TASK BRIEF: Copy out every line below without alteration.

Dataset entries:
----------------------------------------
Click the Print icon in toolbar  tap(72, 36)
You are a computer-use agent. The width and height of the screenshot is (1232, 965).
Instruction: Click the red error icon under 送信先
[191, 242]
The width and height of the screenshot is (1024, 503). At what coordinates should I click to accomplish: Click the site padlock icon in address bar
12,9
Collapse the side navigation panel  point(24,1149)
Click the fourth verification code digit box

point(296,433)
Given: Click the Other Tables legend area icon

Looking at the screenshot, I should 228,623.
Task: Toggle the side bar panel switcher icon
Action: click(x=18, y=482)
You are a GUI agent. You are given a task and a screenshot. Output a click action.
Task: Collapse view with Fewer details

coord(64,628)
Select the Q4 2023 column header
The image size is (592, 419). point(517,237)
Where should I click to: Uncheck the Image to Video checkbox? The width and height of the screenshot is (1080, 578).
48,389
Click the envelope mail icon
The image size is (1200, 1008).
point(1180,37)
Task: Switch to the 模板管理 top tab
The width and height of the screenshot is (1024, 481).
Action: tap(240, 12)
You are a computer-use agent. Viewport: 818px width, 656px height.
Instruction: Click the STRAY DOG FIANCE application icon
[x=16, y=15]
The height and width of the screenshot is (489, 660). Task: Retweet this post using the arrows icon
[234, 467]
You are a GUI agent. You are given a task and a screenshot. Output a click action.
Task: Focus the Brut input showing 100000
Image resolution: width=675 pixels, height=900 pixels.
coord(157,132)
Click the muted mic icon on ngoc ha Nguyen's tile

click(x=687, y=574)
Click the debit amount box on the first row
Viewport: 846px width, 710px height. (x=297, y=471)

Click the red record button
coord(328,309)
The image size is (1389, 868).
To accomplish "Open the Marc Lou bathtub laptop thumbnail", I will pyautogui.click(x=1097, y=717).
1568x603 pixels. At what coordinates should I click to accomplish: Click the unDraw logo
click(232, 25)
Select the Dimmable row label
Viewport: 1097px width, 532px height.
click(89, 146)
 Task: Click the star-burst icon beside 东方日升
----------------------------------------
SOLUTION TO THIS TASK:
Click the Print icon in toolbar  tap(72, 36)
You are a computer-use agent. The width and height of the screenshot is (1232, 965).
Instruction: Click the red error icon under 送信先
[191, 242]
The width and height of the screenshot is (1024, 503). At what coordinates should I click to accomplish: Click the site padlock icon in address bar
12,9
Collapse the side navigation panel  point(24,1149)
Click the fourth verification code digit box

point(296,433)
Given: Click the Other Tables legend area icon

Looking at the screenshot, I should 228,623.
Task: Toggle the side bar panel switcher icon
Action: click(x=18, y=482)
You are a GUI agent. You are given a task and a screenshot. Output a click action.
Task: Collapse view with Fewer details

coord(64,628)
Select the Q4 2023 column header
The image size is (592, 419). point(517,237)
Where should I click to: Uncheck the Image to Video checkbox? The width and height of the screenshot is (1080, 578).
48,389
Click the envelope mail icon
The image size is (1200, 1008).
point(1180,37)
Task: Switch to the 模板管理 top tab
The width and height of the screenshot is (1024, 481).
Action: tap(240, 12)
You are a computer-use agent. Viewport: 818px width, 656px height.
Instruction: Click the STRAY DOG FIANCE application icon
[x=16, y=15]
The height and width of the screenshot is (489, 660). Task: Retweet this post using the arrows icon
[234, 467]
You are a GUI agent. You are given a task and a screenshot. Output a click action.
Task: Focus the Brut input showing 100000
Image resolution: width=675 pixels, height=900 pixels.
coord(157,132)
Click the muted mic icon on ngoc ha Nguyen's tile

click(x=687, y=574)
Click the debit amount box on the first row
Viewport: 846px width, 710px height. (x=297, y=471)

Click the red record button
coord(328,309)
The image size is (1389, 868).
To accomplish "Open the Marc Lou bathtub laptop thumbnail", I will pyautogui.click(x=1097, y=717).
1568x603 pixels. At what coordinates should I click to accomplish: Click the unDraw logo
click(232, 25)
Select the Dimmable row label
Viewport: 1097px width, 532px height.
click(89, 146)
 Task: Click the star-burst icon beside 东方日升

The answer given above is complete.